# Furnace Problem



## wv outbacker (Feb 11, 2009)

I am having problems with the furnace in my 2013 250RS. The furnace kicks on but the air coming out is not warm. I have a full tank go gas. When I check outside of the trailer where the exhaust vents are the air feels warm. Any ideas. It is supposed to get in the 40's tonight so I set the thermostat at 68 and left it on. Is anyone else having this problem or have any suggestions?


----------



## wv outbacker (Feb 11, 2009)

ob277rl said:


> After the heater kicks on can you verify that the heater is lit? If it is then you need to check to see if one or more of the 4" flex ducts have come loose from either the heater or one of the registers. Good Luck
> 
> Robert


I can feel the air so I don't think the ducts have come loose.
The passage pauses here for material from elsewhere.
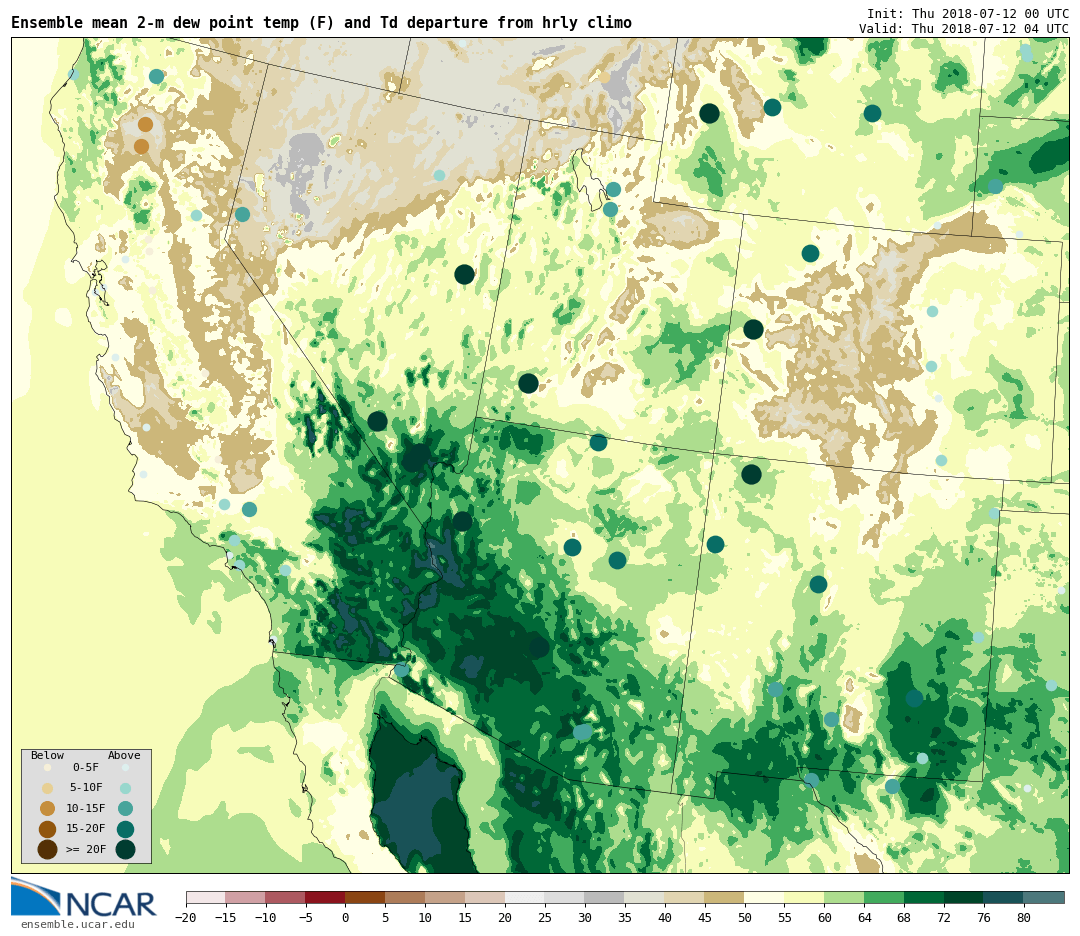The height and width of the screenshot is (936, 1080).
Task: Click the dark teal '>= 20F' Above legend circle
Action: [x=125, y=849]
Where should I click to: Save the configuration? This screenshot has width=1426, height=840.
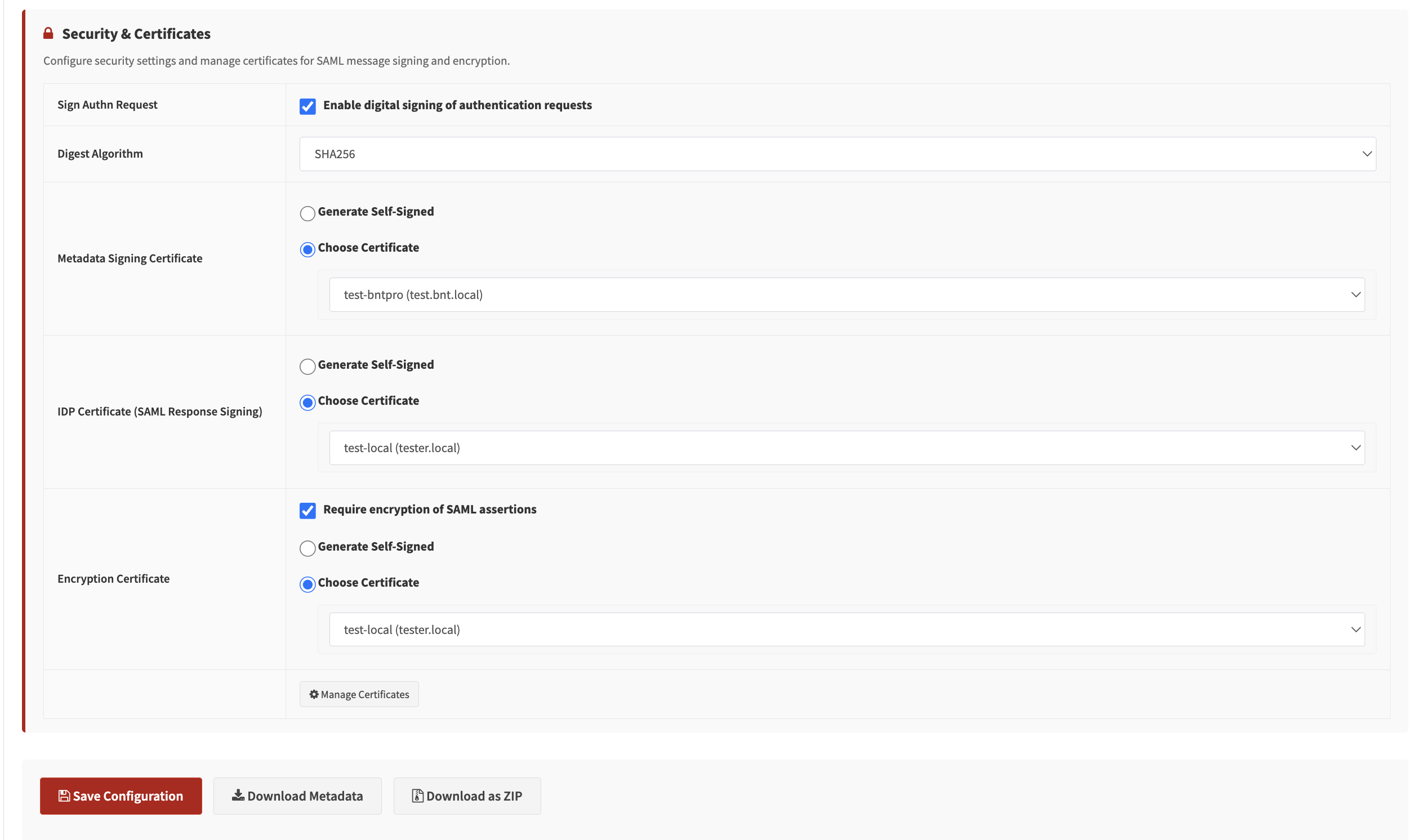point(121,796)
There is no wArmth to it though. I will know more in the morning. Will let you know.


----------



## wv outbacker (Feb 11, 2009)

ob277rl said:


> If the blower is coming on then that means the thermostat is working, and you have 12Vdc to the furnace. If the tanks are both turned on and your have gas to the stove then it is probably something in the furnace itself. If you have used the heater before then it shouldn't be the power switch on the heater that has been turned off. Because the fan is coming on it sounds like the control board is working. One of the next things to check is the sail switch and its connections. The sail switch is how the heater senses the airflow and enables the gas valve for heat. Sometimes construction debris can foul this switch and prevent the heater from lighting. Good Luck
> 
> Robert


Thanks I have a mobile RV repair guy coming Monday. He stated that there is probably a clog also. Will let you know how things work out.


----------



## wv outbacker (Feb 11, 2009)

Found out is was the circuit board on the furnace....urgent...it is only 2 years old and new one was $150. Is the furnance warranty only a year?


----------